O seqüestro terminou na sexta-feira com a intervenção das forças oficiais. Morreram 366 pessoas, segundo as últimas cifras do governo. Entre elas, 156 crianças e 31 terroristas. Não foram identificados 107 cadáveres, e há 332 pessoas ainda hospitalizadas.
Putin procurou, com a manifestação de ontem, fornecer da Rússia uma imagem unitária. "Não entregaremos o país aos terroristas", "O inimigo será esmagado", diziam alguns dos cartazes carregados por manifestantes, cercados por forte dispositivo policial.
O ato público foi precedido de intensa propaganda nas emissoras do governo, sobretudo na NTV, controlada pela Gazprom, estatal da exploração de gás.
Segundo a Associated Press, atores e atrizes foram escalados para convidar a população a uma manifestação na qual foram tolerados saudosistas da extinta União Soviética, que agitavam bandeiras com a foice e o martelo.
A Prefeitura de Moscou acionou sua máquina para o sucesso do ato público. "Moscovitas, nós não somos frouxos, somos mais fortes do que eles [os terroristas]", disse o prefeito Yuri Luzkov.

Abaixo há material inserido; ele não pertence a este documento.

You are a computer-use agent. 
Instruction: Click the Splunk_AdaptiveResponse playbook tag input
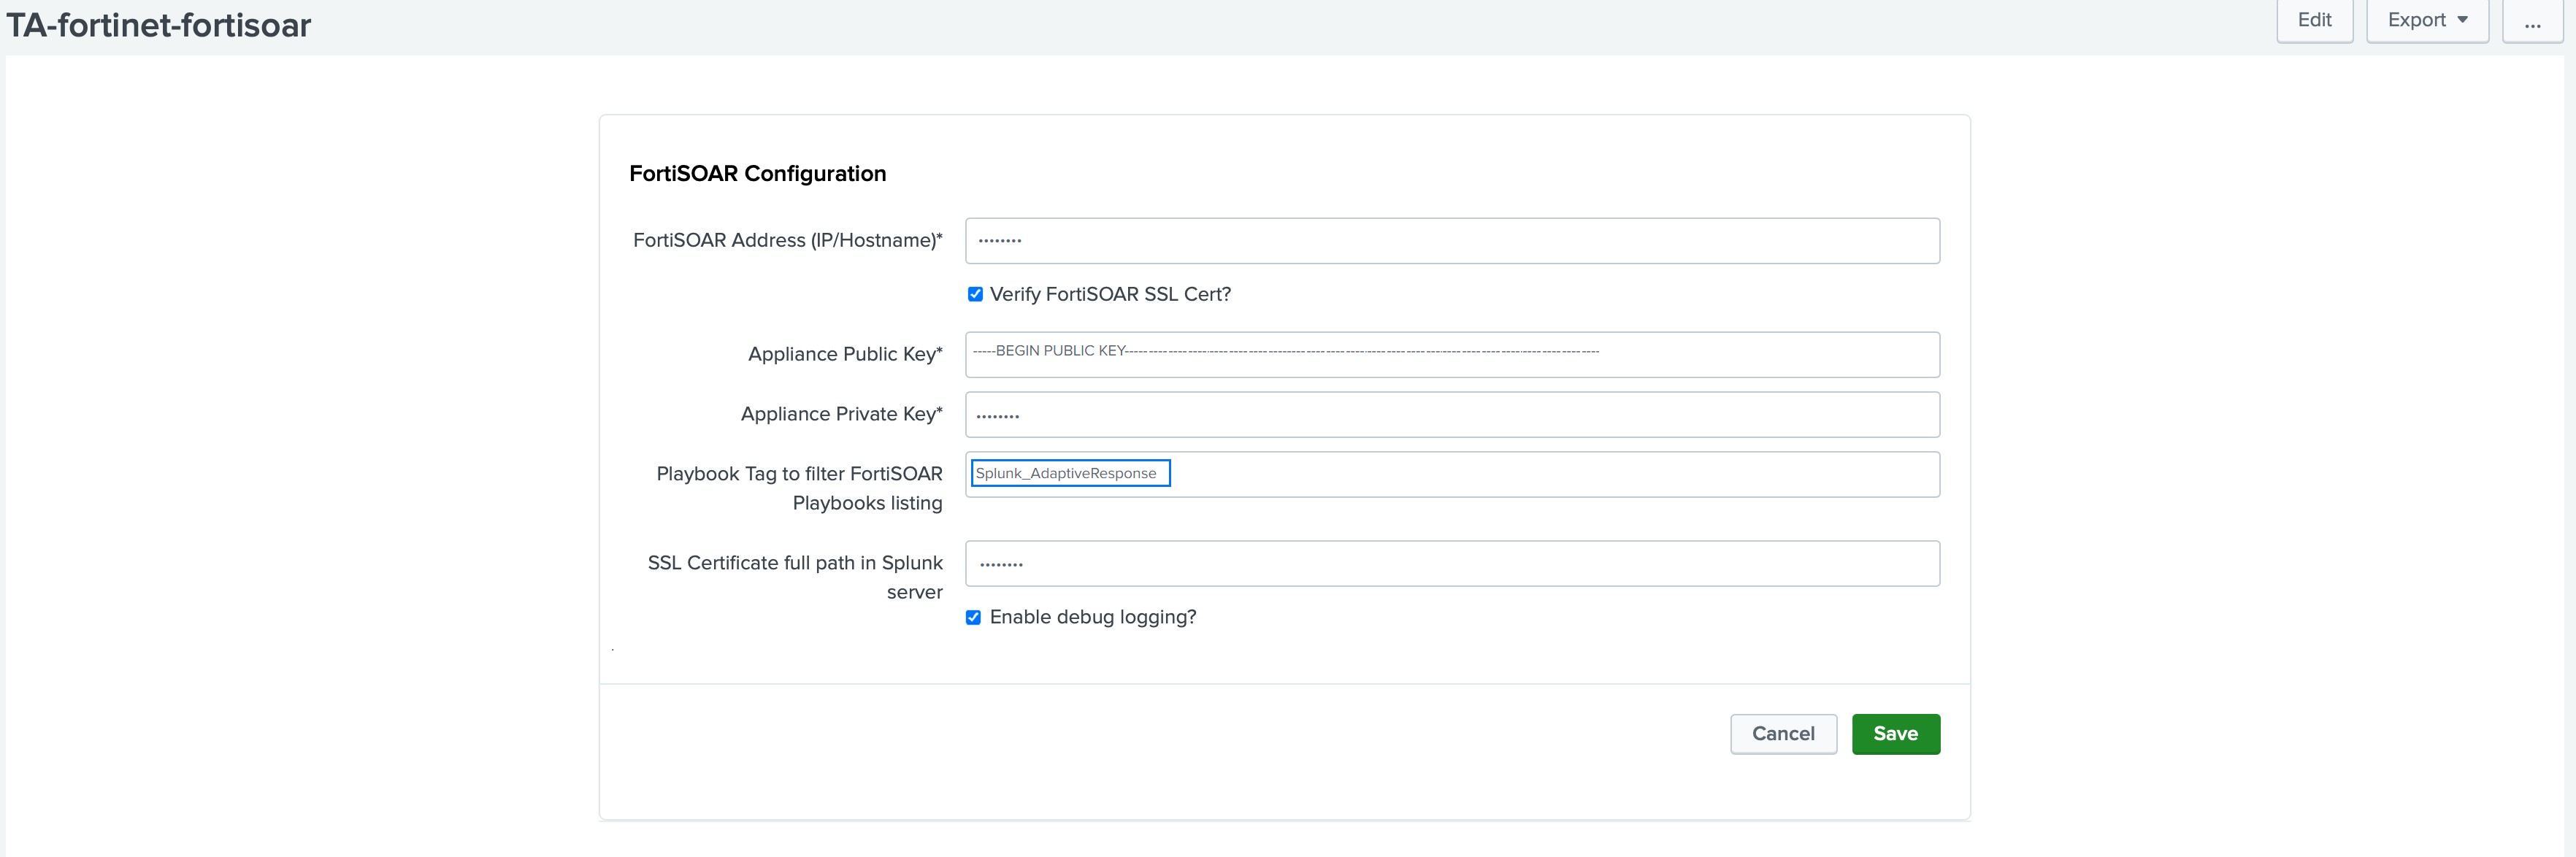pyautogui.click(x=1070, y=473)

A Associated Press cita um estudante, Alexander, 18, presente na praça Vermelha porque "não somos indiferentes aos atentados terroristas". Mesmo assim, disse ele, "sabemos que isso foi organizado pelas autoridades".
A agência Reuters cita políticos da oposição, para os quais a manifestação procurou eclipsar as críticas que o Kremlin vem recebendo, em razão do malogro da política de Putin na Tchetchênia e de sua incapacidade dar aos russos melhor segurança.

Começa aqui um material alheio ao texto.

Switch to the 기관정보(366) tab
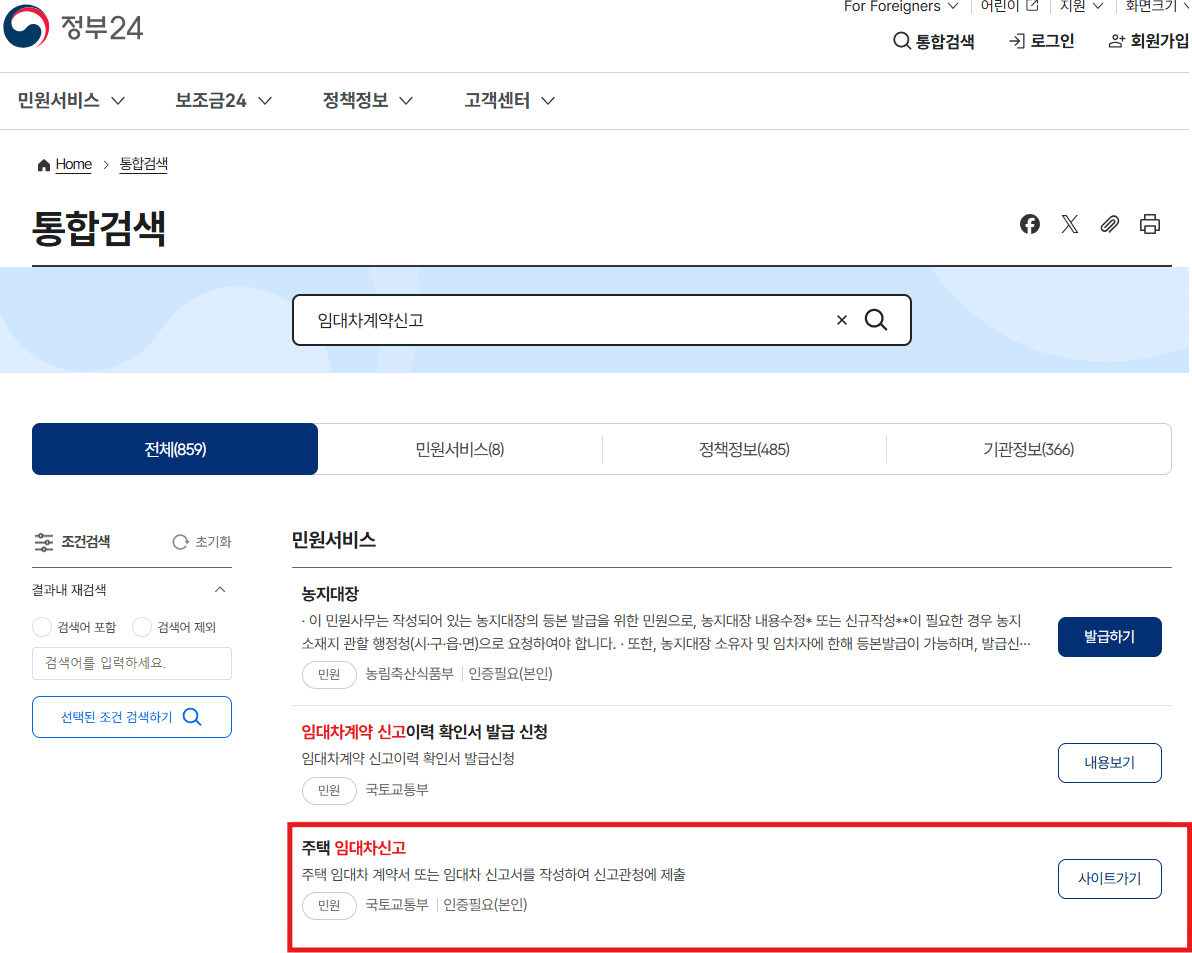Viewport: 1192px width, 953px height. coord(1028,448)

Essas críticas estão cada vez mais abafadas pelo oficialismo da mídia. Ontem, entidades estrangeiras voltaram a criticar Putin e seu governo.
A ONG Repórteres sem Fronteiras, baseada na França, e o Comitê para a Proteção de Jornalistas, de Nova York, exigiram inquérito sobre as circunstâncias que levaram à tentativa de envenenamento, na semana passada, de Anna Politkovskaya, especialista em Tchetchênia na "Novaya Gazeta".
Há no mínimo três outros jornalistas presos: Andrei Babitsky, russo a serviço da rádio Liberty, dos EUA, e dois repórteres georgianos, detidos desde sábado ao se aproximarem de Beslan.
Pesquisa citada pela Reuters revela que 54% dos russos acreditam que os serviços de segurança sejam corruptos, enquanto 23% os consideram incompetentes.
Segundo a France Presse, dois dos seqüestradores de Beslan tinham sido presos por suspeita de terrorismo e em seguida libertados. São eles Janpachi Kulayev e Mayerbeck Chaybekjanov.
Em Vladikavkaz, capital da Ossétia do Norte, um cartaz transportado numa passeata que reuniu 2.000 pessoas dizia: "A corrupção é causa do terrorismo".
Mesmo assim, os moscovitas davam aos jornalistas declarações com sentimentos de temor e revolta. Acreditavam, como herança do período soviético, de que só um governo fortalecido pode derrotar os terroristas tchetchenos.
"Deveríamos reagir como os espanhóis, que saíram às ruas espontaneamente e não esperaram que o governo os convocasse", disse Natalia Soljenitzyn, mulher do ex-dissidente e Prêmio Nobel Alexander Soljenitzyn.
Enquanto isso, em Beslan, prosseguiam pelo terceiro dia os sepultamentos no pequeno cemitério local. Rada Solkazanova, 4, e sua mãe, Larissa, foram sepultadas na mesma cova. Não longe dali, era enterrado Vasily Reshetnyak, 8. Em seu caixão, familiares colocaram seu brinquedo preferido, um carrinho vermelho.

CNBB e ajuda humanitária
Os EUA enviaram ontem à Ossétia do Norte dois aviões C-130, baseados na Alemanha, com ajuda médica à região.
Em Brasília, a CNBB encaminhou nota à embaixada russa, na qual exprime sua "profunda desaprovação pelo massacre de centenas de vidas humanas inocentes".